Obamacare Bait & Switch

, Spencer Irvine, Leave a comment

If you are rushing to get some of the swag that accompanies Obamacare, don’t blink: You might miss it.

For example, states were giving out cell phones to people who successfully enrolled on the online enrollment website HealthCare.gov but, when the news of this incentive reached the American people, it was quickly discontinued, U. S. Rep. Diane Black, R-Tenn., said in a recent conference call.

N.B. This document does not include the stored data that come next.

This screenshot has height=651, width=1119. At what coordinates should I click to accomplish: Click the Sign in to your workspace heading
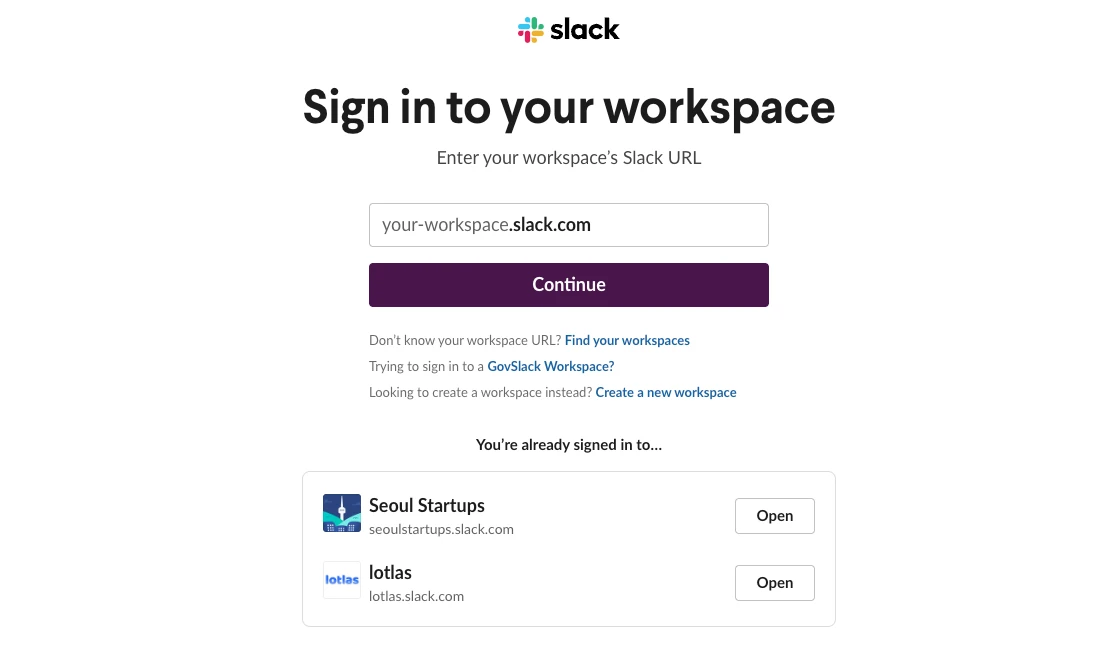click(x=568, y=107)
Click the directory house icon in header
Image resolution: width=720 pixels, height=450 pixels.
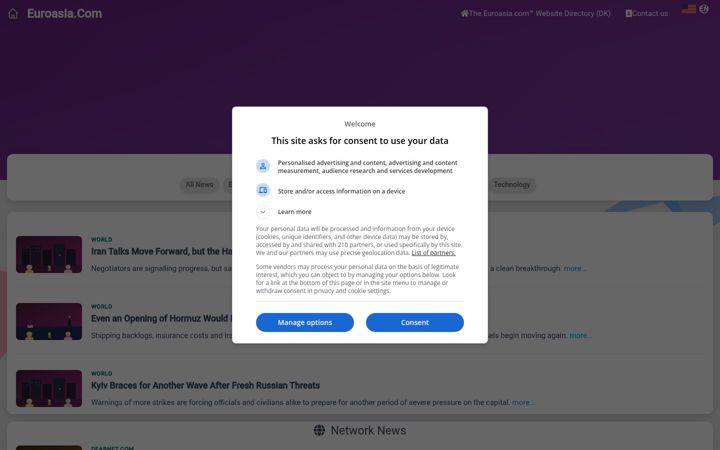[465, 13]
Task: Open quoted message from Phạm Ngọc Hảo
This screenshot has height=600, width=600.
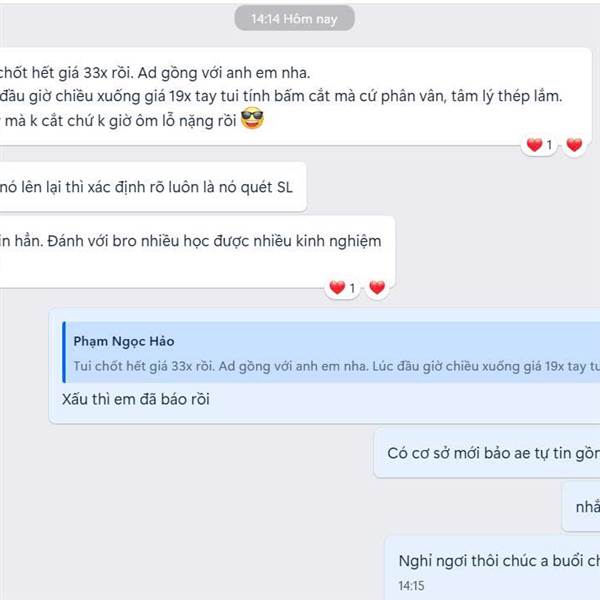Action: [331, 352]
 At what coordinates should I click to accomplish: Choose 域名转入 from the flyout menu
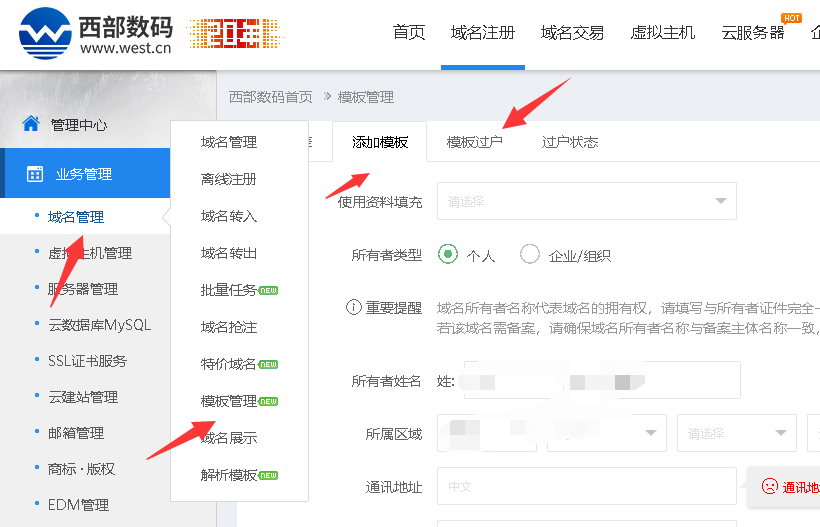[229, 216]
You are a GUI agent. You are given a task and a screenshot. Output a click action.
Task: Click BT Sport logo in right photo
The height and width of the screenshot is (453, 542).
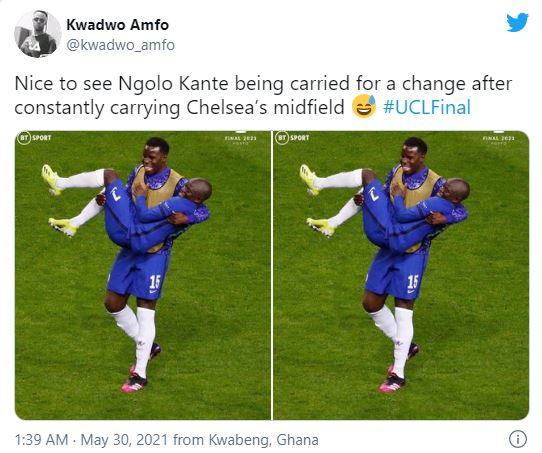(x=293, y=138)
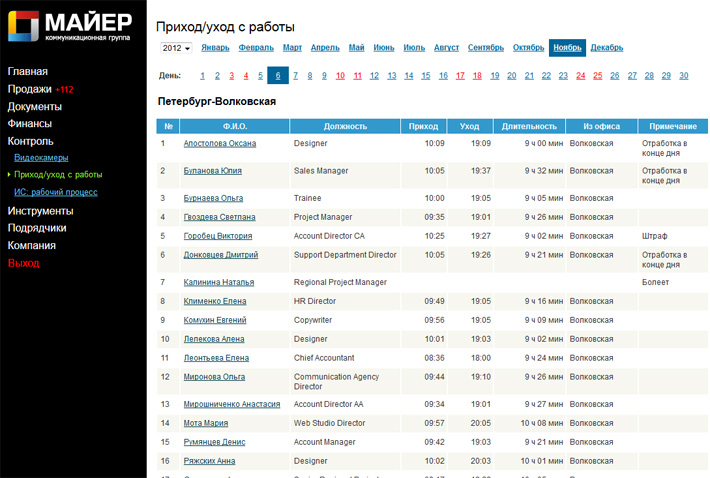Click the Майер company logo
The image size is (710, 478).
(70, 27)
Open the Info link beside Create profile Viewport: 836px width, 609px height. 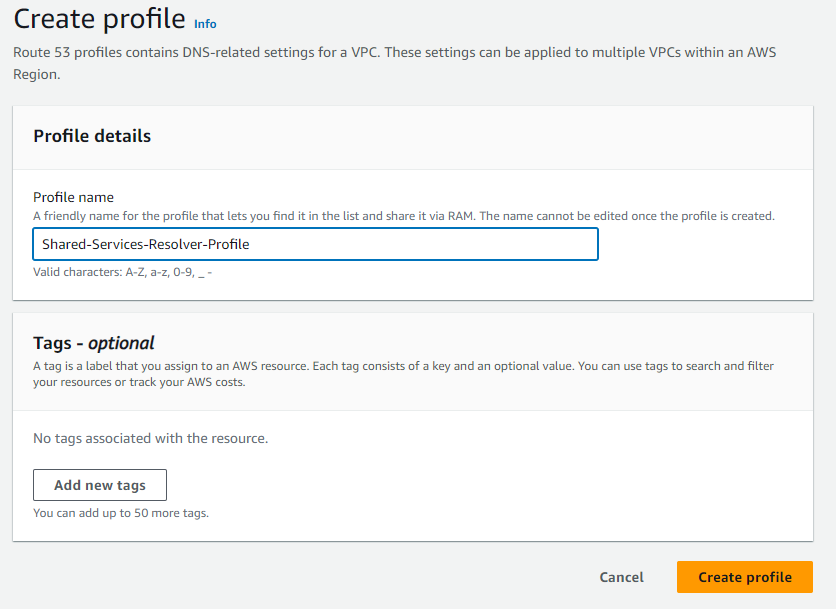204,24
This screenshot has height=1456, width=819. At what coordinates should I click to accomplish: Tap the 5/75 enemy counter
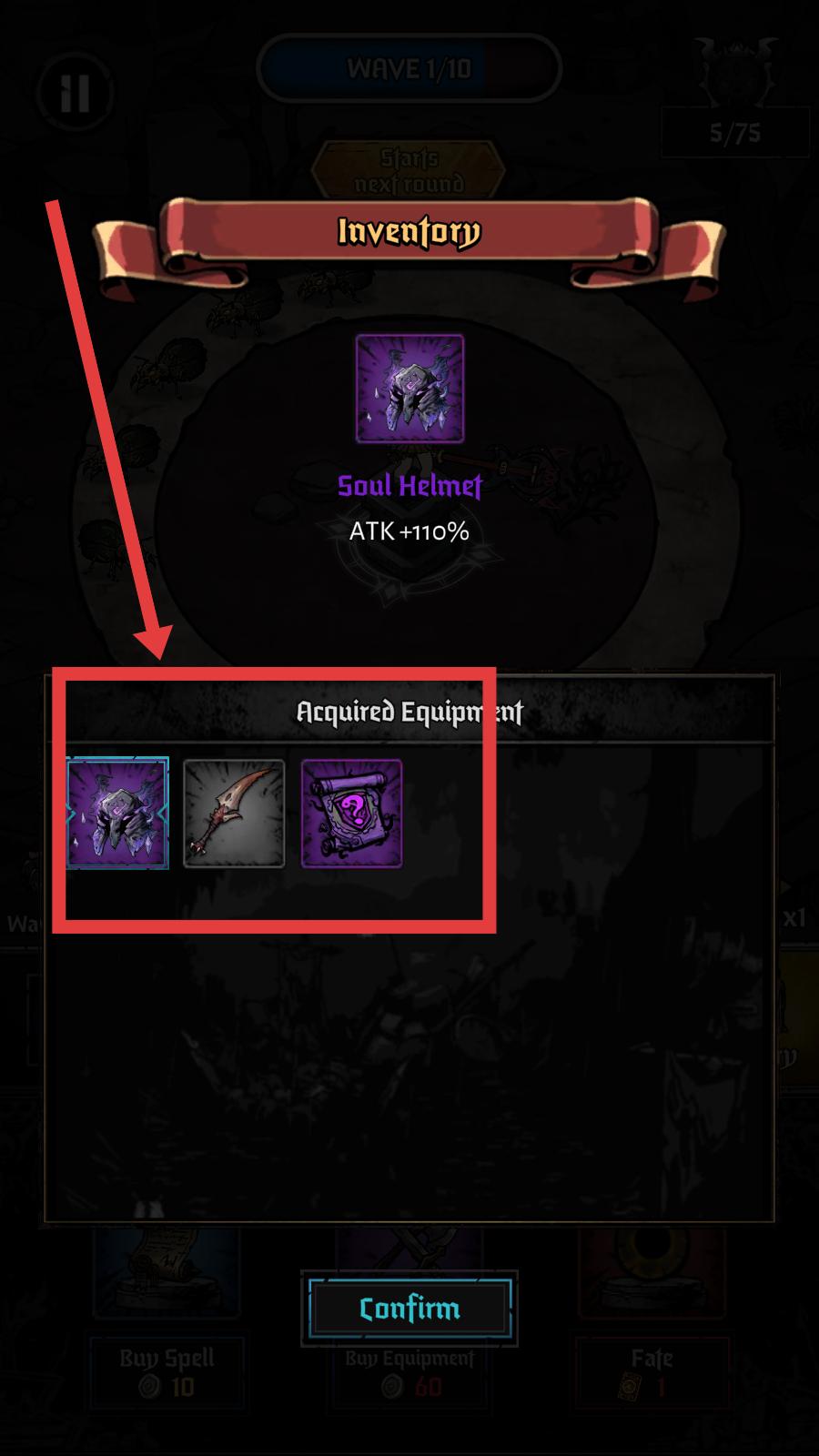[735, 134]
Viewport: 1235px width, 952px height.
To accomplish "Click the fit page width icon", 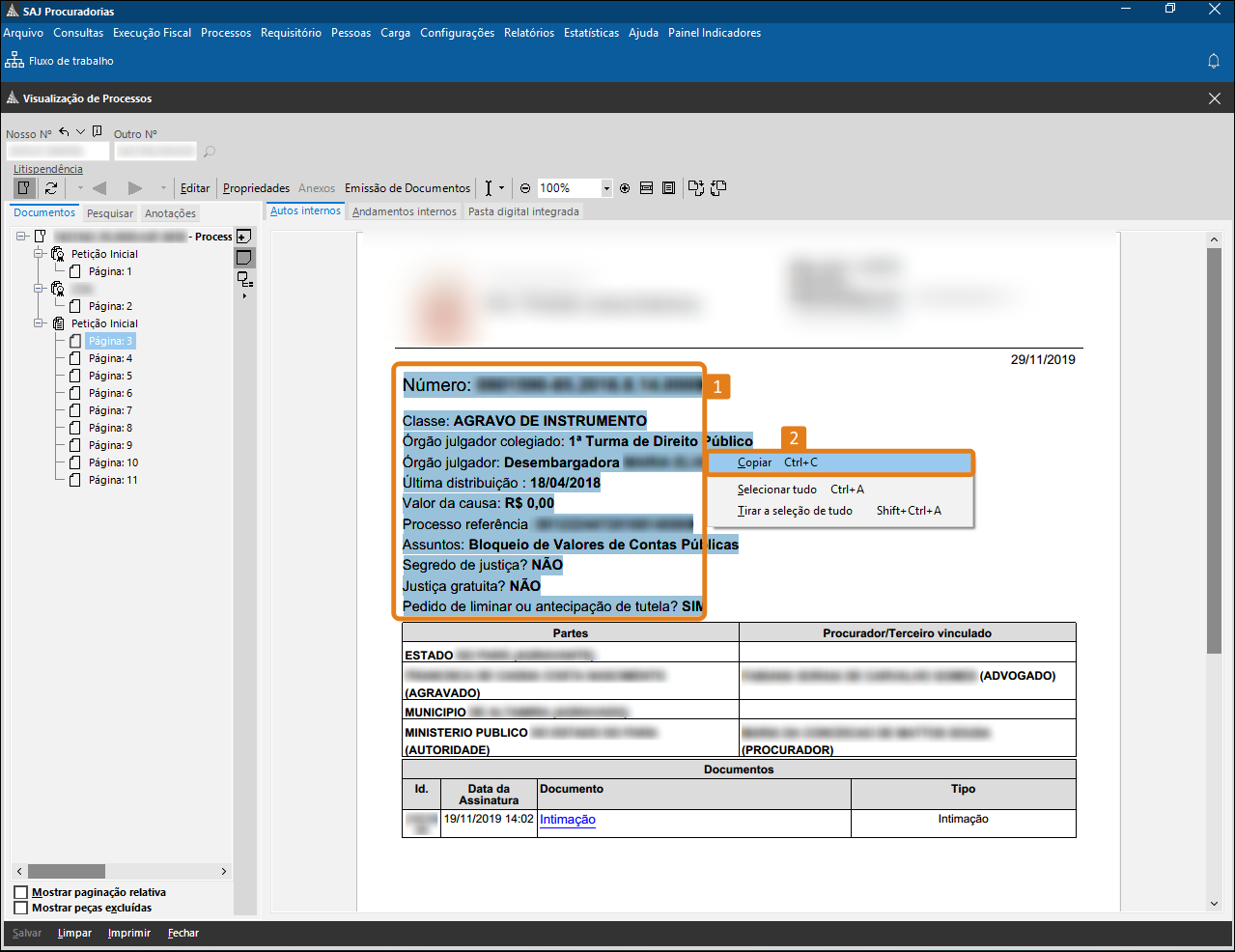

Rep. Black also pointed out that ObamaCare supporters harped on how insurance premium costs were driven down in states like California and New York only “because their insurance rates were already so high” that it had to come down with the one-size-fits-all health care law. Now, instead of reliable health care, ObamaCare created “limited choices” for Americans and their families, which only meant “people don’t have as many abilities to access their own provider” and eliminated the personal relationship in health care between patient and caregiver.

In the Q&A session, Rep. Black said that stopping ObamaCare “is…the will of the legislators” in Washington, D.C. and that it is up to the American people to decide whether to keep it or scrap it in the end. She predicted that as more information comes out about ObamaCare and its effects, more will want to scrap the law.

She went on to ask “why doesn’t [Obama] abide by the law” when he continued to delay crucial parts of his health care law, such as the small business enrollment provision and delaying out-of-pocket payments. Her point was that the Republicans were “trying to do the least amount of damage to our health care system” and the toughest part of the fight was over ObamaCare’s mandatory spending provision. In order to defund ObamaCare, the House and Senate had to agree to remove the mandatory spending part of the law, which Rep. Black admitted was “really smart” to put into the law. The bottom line, said the congresswoman, was that ObamaCare is “not ready for primetime”.

 

Spencer Irvine is a staff writer at Accuracy in Academia.